TASKS FOR THIS EXERCISE:
a - Check each statement against the Rule 573 excerpt below. For each one, answer yes or no and quote the words of the excerpt that decide it.
(i) A motion for discovery must be made within 14 days after arraignment unless the court extends the time.
(ii) Items the parties have agreed on are held back until any pending discovery motion is resolved.
(iii) The Commonwealth must disclose the requested items only if they are material to the instant case.
b - According to the Rule 573 excerpt below, what must a party state in a motion for discovery?

PAGE EXCERPT:
--

Rule 573. Pretrial Discovery and Inspection.

 (A)  INFORMAL

 Before any disclosure or discovery can be sought under these rules by either party, counsel for the parties shall make a good faith effort to resolve all questions of discovery, and to provide information required or requested under these rules as to which there is no dispute. When there are items requested by one party which the other party has refused to disclose, the demanding party may make appropriate motion. Such motion shall be made within 14 days after arraignment, unless the time for filing is extended by the court. In such motion the party must set forth the fact that a good faith effort to discuss the requested material has taken place and proved unsuccessful. Nothing in this provision shall delay the disclosure of any items agreed upon by the parties pending resolution of any motion for discovery.

 (B)  DISCLOSURE BY THE COMMONWEALTH

   (1)  MANDATORY:

   In all court cases, on request by the defendant, and subject to any protective order which the Commonwealth might obtain under this rule, the Commonwealth shall disclose to the defendant’s attorney all of the following requested items or information, provided they are material to the instant case. The Commonwealth shall, when applicable, permit the defendant’s attorney to inspect and copy or photograph such items.

--

Lines of data
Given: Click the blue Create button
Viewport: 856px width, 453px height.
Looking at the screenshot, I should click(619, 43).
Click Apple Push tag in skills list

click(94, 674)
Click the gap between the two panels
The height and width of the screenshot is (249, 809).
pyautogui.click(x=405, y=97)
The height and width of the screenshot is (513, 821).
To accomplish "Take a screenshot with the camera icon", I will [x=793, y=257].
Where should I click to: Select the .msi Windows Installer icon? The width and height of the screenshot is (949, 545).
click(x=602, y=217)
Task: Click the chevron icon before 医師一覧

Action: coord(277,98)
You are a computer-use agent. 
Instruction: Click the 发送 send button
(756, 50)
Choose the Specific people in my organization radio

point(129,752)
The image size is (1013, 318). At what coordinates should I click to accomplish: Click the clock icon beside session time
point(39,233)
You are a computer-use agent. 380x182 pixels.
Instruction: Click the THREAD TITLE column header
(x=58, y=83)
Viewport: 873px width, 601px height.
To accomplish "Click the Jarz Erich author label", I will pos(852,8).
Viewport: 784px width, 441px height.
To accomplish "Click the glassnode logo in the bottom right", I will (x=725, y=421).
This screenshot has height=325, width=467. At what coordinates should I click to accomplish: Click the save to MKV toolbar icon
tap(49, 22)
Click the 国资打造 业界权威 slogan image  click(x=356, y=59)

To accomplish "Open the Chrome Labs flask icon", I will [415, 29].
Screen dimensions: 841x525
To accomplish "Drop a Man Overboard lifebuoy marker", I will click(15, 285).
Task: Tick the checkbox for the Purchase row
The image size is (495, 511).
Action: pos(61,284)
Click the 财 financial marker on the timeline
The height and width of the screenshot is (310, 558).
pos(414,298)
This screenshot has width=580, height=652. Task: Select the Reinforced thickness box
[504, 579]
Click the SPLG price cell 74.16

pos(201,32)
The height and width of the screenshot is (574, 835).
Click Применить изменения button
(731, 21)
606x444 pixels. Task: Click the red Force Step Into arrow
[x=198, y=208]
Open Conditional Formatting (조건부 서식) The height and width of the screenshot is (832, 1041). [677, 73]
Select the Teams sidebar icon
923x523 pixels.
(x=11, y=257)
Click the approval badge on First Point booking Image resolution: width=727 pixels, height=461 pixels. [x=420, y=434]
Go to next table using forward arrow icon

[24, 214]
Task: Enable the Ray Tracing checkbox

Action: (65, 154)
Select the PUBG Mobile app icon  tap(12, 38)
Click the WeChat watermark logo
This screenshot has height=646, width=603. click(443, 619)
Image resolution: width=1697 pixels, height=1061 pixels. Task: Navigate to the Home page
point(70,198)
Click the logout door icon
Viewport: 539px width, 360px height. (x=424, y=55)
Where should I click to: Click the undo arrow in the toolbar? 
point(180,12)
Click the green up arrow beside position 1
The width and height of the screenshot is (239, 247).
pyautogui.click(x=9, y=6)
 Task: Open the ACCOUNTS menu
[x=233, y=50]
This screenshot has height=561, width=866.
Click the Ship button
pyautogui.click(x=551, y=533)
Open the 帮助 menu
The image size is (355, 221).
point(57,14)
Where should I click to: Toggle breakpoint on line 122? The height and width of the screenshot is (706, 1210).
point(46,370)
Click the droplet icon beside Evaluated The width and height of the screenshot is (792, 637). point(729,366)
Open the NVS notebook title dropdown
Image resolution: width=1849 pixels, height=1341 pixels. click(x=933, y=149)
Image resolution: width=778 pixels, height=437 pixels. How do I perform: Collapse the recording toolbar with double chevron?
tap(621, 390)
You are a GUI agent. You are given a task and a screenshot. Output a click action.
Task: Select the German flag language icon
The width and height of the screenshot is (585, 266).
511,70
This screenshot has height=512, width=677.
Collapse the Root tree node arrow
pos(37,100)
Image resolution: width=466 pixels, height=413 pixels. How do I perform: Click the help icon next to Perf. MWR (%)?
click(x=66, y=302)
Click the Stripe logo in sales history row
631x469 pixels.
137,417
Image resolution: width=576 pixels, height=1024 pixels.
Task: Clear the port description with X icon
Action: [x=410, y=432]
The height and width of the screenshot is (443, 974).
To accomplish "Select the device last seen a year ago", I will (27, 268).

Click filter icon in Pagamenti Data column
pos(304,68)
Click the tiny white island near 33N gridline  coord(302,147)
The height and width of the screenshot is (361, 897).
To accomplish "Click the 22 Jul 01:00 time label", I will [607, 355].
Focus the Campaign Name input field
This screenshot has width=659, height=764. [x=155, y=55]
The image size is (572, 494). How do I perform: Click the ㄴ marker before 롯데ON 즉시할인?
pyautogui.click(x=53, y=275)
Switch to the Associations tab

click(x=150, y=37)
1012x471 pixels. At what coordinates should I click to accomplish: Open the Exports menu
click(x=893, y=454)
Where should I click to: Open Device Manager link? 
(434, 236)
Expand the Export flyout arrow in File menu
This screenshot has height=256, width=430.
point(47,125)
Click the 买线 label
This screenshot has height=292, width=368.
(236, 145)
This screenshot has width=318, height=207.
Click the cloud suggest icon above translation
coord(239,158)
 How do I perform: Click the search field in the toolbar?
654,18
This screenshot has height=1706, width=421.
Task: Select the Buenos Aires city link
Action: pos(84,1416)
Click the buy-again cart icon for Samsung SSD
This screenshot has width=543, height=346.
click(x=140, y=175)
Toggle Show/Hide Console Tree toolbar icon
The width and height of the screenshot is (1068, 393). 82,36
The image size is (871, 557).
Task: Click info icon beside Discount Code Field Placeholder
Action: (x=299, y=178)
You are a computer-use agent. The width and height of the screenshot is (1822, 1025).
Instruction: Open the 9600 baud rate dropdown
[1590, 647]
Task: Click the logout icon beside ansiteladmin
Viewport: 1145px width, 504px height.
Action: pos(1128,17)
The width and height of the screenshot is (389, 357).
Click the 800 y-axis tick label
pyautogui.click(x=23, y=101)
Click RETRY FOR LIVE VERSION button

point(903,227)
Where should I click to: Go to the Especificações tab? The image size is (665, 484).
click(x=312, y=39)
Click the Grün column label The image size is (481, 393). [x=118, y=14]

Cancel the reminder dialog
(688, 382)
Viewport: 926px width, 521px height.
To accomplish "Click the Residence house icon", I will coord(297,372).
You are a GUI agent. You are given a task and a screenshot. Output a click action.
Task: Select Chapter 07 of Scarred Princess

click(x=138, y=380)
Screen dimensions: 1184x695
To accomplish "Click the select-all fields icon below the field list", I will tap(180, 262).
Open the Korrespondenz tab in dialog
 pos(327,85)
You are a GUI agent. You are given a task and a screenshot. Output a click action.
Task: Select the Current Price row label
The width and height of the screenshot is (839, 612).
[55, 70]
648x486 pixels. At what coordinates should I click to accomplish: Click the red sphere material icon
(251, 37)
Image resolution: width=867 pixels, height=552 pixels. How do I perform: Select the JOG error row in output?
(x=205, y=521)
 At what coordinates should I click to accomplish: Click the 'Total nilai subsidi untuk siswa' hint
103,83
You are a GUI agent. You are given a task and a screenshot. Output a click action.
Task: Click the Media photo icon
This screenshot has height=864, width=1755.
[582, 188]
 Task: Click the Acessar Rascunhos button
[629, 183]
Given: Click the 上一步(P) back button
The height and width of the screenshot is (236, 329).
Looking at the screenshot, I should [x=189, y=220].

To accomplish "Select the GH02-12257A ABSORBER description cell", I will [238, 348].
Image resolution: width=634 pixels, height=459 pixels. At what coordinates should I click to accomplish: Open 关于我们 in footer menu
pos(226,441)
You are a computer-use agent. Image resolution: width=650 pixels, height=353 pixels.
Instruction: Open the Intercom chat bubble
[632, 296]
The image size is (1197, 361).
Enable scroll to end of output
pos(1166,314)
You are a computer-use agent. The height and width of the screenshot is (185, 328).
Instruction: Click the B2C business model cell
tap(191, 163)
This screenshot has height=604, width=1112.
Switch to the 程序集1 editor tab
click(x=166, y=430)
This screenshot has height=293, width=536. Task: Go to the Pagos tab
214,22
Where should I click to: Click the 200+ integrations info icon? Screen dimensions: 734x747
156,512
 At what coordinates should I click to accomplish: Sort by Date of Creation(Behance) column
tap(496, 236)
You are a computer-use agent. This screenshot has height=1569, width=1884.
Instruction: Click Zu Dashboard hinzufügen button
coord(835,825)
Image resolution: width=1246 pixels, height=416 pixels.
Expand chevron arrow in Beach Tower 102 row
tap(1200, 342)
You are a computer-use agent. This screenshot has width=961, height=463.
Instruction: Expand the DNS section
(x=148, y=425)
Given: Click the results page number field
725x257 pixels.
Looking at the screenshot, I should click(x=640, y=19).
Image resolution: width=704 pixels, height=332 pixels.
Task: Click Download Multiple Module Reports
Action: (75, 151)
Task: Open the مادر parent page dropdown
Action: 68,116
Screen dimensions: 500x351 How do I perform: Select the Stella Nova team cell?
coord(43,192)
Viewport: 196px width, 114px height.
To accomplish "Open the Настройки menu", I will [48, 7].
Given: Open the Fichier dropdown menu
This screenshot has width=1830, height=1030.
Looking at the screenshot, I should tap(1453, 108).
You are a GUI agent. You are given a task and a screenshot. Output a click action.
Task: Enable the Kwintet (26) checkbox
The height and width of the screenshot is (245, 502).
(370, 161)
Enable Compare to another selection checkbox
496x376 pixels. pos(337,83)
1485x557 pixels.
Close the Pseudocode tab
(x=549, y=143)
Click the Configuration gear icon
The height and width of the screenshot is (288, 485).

--

ANSWERS TO THE TASKS:
a -
(i) Yes: "Such motion shall be made within 14 days after arraignment, unless the time for filing is extended by the court."
(ii) No: "Nothing in this provision shall delay the disclosure of any items agreed upon by the parties pending resolution of any motion for discovery."
(iii) Yes: "provided they are material to the instant case."

b - The party must state that a good faith effort to discuss the requested material has taken place and proved unsuccessful.